Ces sentiments étaient si loin de tout ce qu’il entendait dans le monde de chaque jour, si semblables à ceux qui l’avaient animé dans sa première jeunesse ! Parfois, en entendant la jeune fille exprimer une idée élevée, ou citer, d’une voix mélodieuse, quelques beaux vers italiens, il relevait soudain la tête, ses lèvres s’agitaient comme s’il eût entendu le son de la trompette. Il se sentait prêt à secouer sa longue inertie. L’héroïsme, qui dormait au fond de son cœur, se réveillait et lui suscitait mille généreuses pensées. Lorsqu’il se leva pour s’en aller, surpris que l’heure fût si avancée, Harley dit d’un ton qui prouvait la sincérité du compliment :

« Je vous remercie des heures les plus heureuses que j’aie passées depuis longtemps. » En disant ces mots, il tourna ses regards vers Violante. Mais celle-ci fut intimidée par son regard, et il n’eut plus devant lui, au lieu d’une muse inspirée, qu’une jeune fille modeste et timide.

« Et quand vous reverrai-je ? dit Riccabocca à son hôte en le reconduisant.

— Quand ? mais demain, bien entendu. Adieu, mon ami. Je ne m’étonne plus que vous ayez supporté l’exil si patiemment… avec une telle fille ! »

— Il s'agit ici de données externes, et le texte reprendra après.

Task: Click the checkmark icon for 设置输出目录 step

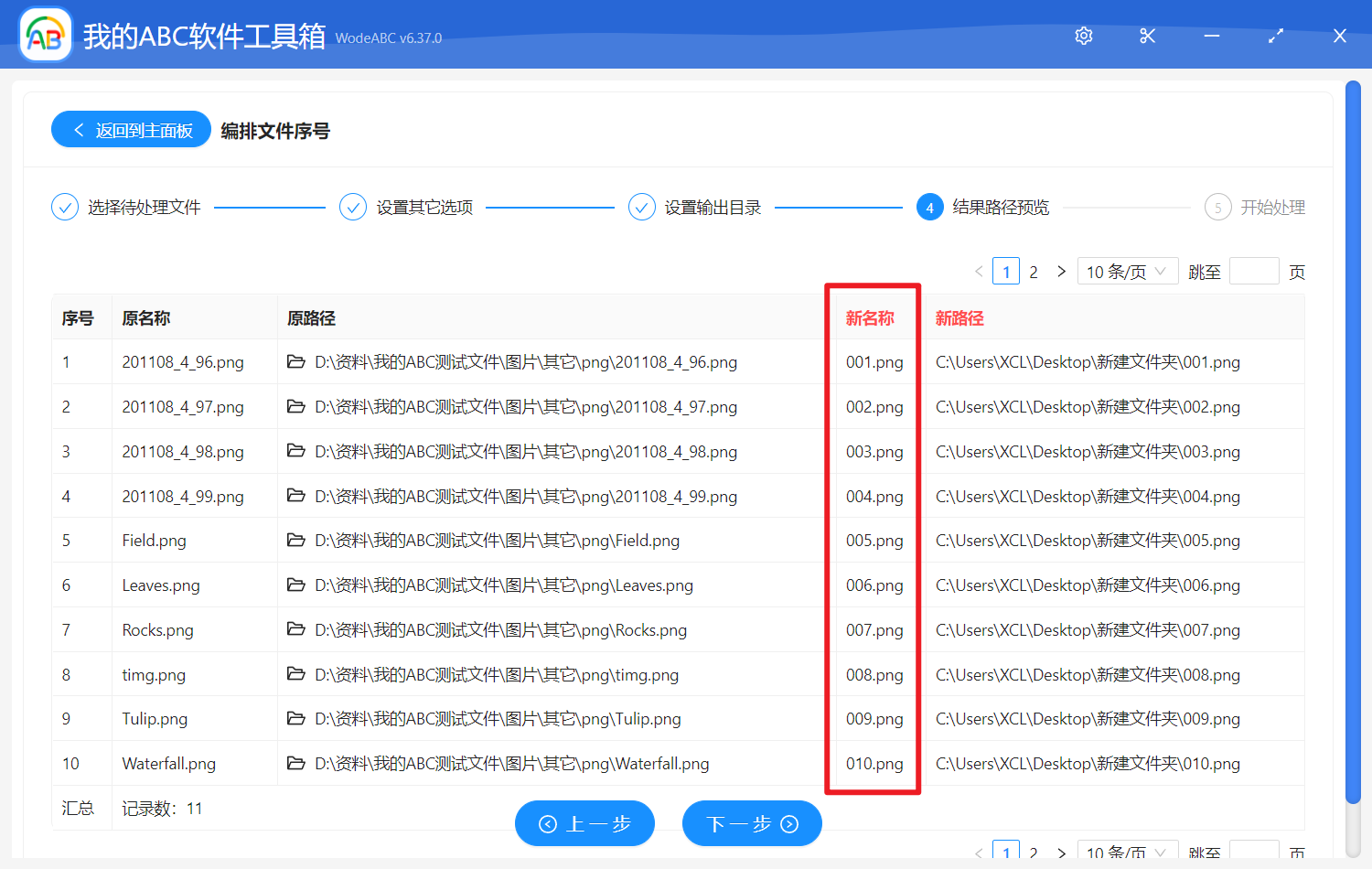Action: (641, 207)
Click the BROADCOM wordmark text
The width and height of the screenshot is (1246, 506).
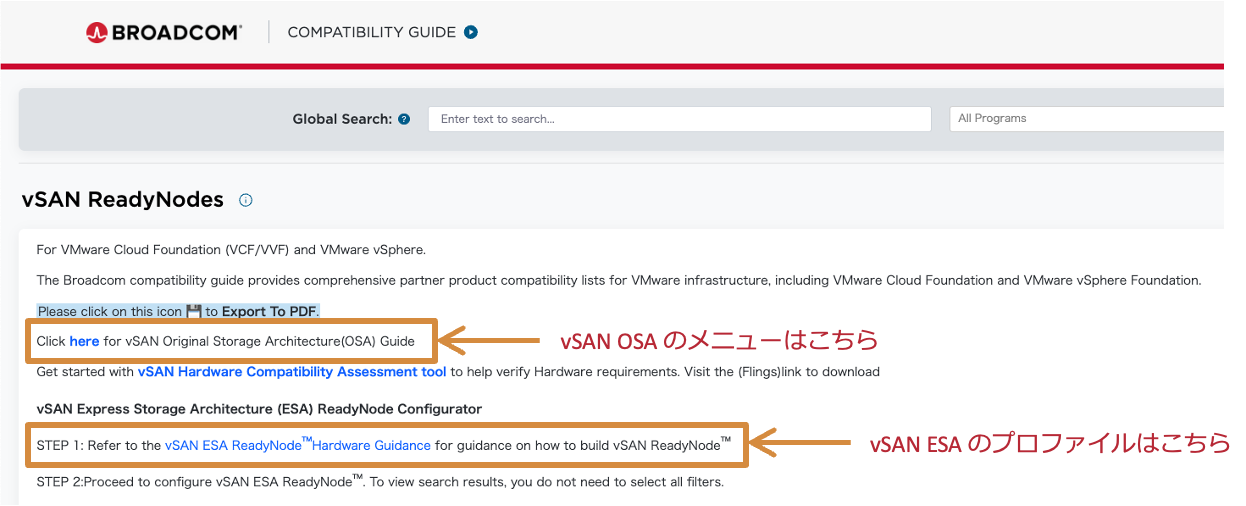click(176, 32)
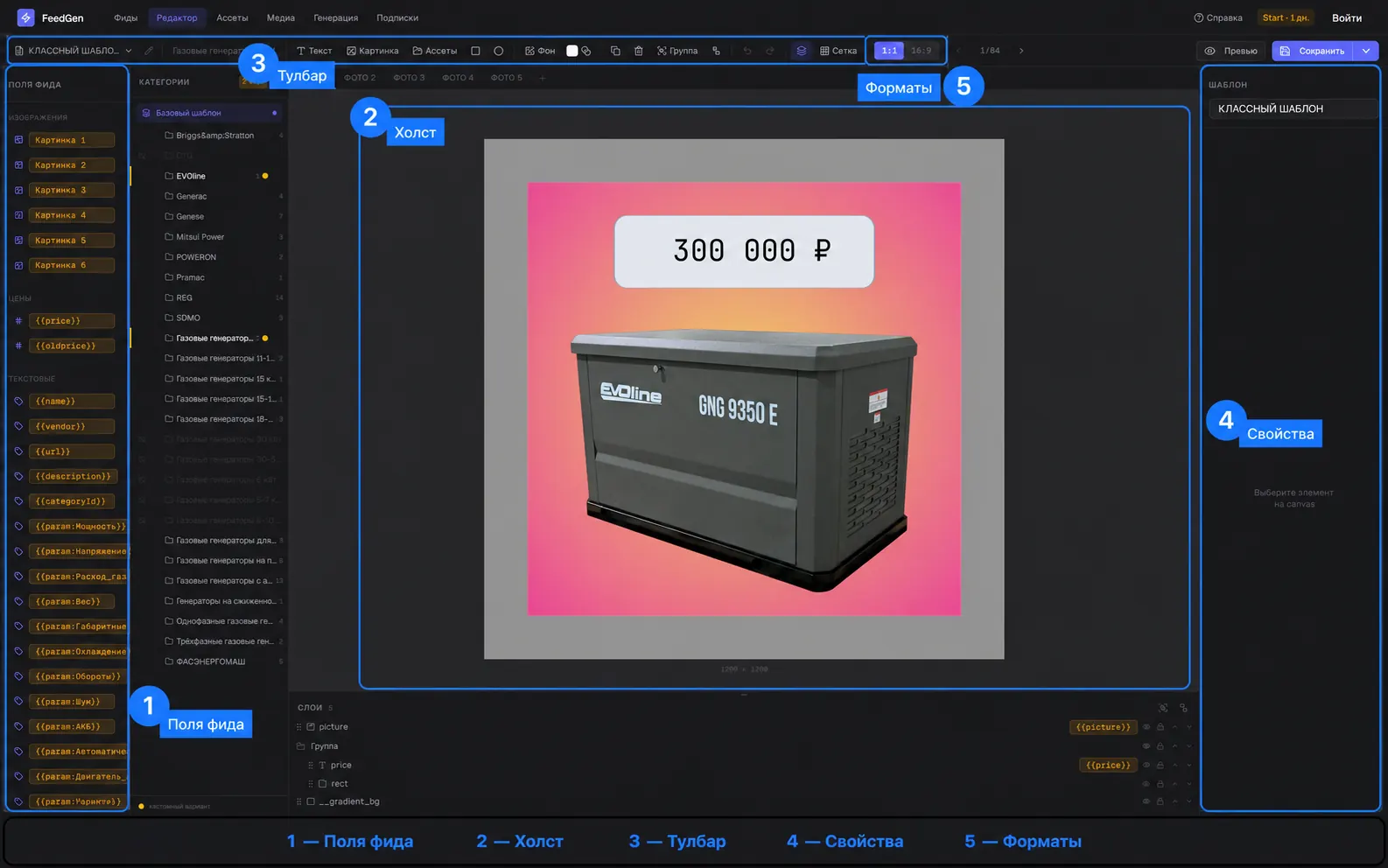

Il prit le bras de Léonard et alla avec lui jusqu’à l’auberge où il avait laissé son cheval. Léonard parlait de Violante avec enthousiasme ; Harley gardait le silence.


CHAPITRE XVII.

Le lendemain, un équipage des plus aristocratiques, bien que d’une forme un peu surannée, s’arrêta à la porte du jardin de Riccabocca. Giacomo, qui, d’une fenêtre du premier étage, l’avait aperçu se dirigeant vers la maison, fut saisi d’une terreur inexprimable en le voyant s’arrêter sous les murs et en entendant résonner la cloche de la grande porte. Il courut vers son maître et le supplia de ne pas bouger, de ne pas permettre que personne donnât entrée aux ennemis que la machine pourrait vomir.